[Items listed in a dataset]

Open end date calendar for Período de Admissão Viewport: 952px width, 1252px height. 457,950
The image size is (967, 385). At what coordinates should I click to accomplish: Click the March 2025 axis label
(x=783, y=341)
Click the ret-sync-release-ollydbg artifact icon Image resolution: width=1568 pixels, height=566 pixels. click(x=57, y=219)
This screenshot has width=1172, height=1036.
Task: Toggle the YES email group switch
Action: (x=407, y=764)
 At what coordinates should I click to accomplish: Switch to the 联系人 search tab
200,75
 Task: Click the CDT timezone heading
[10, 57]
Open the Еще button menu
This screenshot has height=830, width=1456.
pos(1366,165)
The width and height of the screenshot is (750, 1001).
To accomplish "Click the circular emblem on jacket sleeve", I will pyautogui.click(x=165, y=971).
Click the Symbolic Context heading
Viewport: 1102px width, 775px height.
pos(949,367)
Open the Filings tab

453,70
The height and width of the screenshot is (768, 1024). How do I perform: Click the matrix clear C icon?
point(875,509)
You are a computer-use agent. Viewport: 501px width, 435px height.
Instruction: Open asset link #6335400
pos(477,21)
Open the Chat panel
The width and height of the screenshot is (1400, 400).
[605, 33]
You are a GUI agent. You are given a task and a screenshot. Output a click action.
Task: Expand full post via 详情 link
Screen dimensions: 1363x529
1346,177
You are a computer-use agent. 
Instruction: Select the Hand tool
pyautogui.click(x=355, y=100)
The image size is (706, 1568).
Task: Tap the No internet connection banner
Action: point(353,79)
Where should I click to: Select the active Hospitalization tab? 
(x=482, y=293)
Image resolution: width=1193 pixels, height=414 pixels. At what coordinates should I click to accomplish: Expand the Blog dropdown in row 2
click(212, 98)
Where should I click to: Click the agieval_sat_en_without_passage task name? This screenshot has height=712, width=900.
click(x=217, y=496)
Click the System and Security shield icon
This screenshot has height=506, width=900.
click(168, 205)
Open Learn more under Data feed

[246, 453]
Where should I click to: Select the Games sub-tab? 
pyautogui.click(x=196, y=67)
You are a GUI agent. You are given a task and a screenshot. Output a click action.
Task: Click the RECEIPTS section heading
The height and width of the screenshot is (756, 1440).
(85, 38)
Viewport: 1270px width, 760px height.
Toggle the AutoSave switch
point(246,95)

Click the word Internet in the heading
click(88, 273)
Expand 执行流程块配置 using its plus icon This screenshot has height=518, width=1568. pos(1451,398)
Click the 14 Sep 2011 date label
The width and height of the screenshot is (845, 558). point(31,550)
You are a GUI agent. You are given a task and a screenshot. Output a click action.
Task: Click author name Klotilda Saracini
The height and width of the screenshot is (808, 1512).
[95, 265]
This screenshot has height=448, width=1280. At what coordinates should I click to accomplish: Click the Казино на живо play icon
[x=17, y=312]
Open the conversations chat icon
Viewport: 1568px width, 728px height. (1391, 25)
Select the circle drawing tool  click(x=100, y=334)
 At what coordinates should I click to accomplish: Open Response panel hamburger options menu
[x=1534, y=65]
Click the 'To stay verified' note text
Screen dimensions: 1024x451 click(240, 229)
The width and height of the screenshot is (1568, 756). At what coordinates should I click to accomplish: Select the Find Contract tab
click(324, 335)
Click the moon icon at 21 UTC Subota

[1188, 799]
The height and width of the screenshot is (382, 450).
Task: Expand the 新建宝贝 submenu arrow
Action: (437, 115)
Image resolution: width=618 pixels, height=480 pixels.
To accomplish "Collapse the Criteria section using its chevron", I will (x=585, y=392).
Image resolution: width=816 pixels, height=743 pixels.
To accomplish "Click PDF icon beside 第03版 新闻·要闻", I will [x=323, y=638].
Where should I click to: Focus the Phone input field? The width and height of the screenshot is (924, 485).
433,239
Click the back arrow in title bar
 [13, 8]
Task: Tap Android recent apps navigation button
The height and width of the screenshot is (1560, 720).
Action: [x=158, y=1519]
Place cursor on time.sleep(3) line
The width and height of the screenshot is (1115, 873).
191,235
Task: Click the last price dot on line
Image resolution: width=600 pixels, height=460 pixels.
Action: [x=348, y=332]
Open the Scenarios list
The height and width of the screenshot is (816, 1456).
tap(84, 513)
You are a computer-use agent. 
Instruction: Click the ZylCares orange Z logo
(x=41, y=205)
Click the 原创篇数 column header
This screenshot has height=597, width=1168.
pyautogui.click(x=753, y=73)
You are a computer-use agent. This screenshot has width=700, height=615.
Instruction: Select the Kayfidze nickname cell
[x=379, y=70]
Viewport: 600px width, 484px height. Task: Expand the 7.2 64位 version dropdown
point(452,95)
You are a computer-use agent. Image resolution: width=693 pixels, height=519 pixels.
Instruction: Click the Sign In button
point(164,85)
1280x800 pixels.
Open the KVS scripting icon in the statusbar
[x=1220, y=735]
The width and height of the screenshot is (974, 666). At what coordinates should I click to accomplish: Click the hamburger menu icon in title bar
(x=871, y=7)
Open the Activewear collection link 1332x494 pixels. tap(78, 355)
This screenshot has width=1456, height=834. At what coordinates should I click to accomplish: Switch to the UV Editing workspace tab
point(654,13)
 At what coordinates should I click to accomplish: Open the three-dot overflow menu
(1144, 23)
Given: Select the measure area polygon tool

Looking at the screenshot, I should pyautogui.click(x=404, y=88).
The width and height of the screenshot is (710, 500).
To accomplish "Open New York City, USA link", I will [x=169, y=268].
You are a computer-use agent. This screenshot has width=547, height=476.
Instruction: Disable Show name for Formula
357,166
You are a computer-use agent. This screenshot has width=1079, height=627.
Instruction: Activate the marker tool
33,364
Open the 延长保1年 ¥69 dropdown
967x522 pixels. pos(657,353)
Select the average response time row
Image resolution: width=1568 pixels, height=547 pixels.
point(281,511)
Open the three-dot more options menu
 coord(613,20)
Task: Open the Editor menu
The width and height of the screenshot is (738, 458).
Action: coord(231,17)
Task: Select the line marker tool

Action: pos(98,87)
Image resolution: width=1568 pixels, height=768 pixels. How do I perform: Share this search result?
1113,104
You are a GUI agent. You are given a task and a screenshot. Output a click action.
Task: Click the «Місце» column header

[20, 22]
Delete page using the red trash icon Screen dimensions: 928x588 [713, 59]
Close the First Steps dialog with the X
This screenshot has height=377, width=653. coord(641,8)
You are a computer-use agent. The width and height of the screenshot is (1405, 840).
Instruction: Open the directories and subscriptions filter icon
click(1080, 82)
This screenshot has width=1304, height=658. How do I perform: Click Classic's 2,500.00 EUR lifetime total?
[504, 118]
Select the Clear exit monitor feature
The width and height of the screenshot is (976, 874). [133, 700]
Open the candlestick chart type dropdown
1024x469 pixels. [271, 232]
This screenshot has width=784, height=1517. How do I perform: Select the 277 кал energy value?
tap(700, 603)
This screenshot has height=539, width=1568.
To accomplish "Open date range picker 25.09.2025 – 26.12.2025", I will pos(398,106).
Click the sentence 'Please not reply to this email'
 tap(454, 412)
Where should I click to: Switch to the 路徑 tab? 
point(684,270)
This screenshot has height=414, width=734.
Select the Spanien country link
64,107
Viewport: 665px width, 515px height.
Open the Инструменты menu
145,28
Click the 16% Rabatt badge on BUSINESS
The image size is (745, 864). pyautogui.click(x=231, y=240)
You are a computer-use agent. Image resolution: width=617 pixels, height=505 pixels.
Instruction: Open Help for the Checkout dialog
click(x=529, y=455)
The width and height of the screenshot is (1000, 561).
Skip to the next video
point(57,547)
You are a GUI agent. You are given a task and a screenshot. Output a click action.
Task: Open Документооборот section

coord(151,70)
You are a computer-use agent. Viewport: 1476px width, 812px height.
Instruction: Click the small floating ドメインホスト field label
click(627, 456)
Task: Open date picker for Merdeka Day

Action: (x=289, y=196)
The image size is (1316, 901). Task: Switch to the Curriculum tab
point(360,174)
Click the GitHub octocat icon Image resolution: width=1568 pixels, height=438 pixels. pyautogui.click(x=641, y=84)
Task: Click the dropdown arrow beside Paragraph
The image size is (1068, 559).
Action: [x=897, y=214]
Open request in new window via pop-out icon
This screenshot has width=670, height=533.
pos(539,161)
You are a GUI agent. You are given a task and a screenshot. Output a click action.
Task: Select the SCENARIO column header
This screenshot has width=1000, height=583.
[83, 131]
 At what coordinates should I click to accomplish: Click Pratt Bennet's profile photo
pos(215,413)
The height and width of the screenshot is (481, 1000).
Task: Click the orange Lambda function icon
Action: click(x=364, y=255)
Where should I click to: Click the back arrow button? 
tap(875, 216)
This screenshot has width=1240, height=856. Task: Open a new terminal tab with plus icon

=== Task objective ===
Write down every line of the data above that includes the string "using".

=== Result of this exercise ===
Expand 执行流程块配置 using its plus icon This screenshot has height=518, width=1568. pos(1451,398)
To accomplish "Collapse the Criteria section using its chevron", I will (x=585, y=392).
Delete page using the red trash icon Screen dimensions: 928x588 [713, 59]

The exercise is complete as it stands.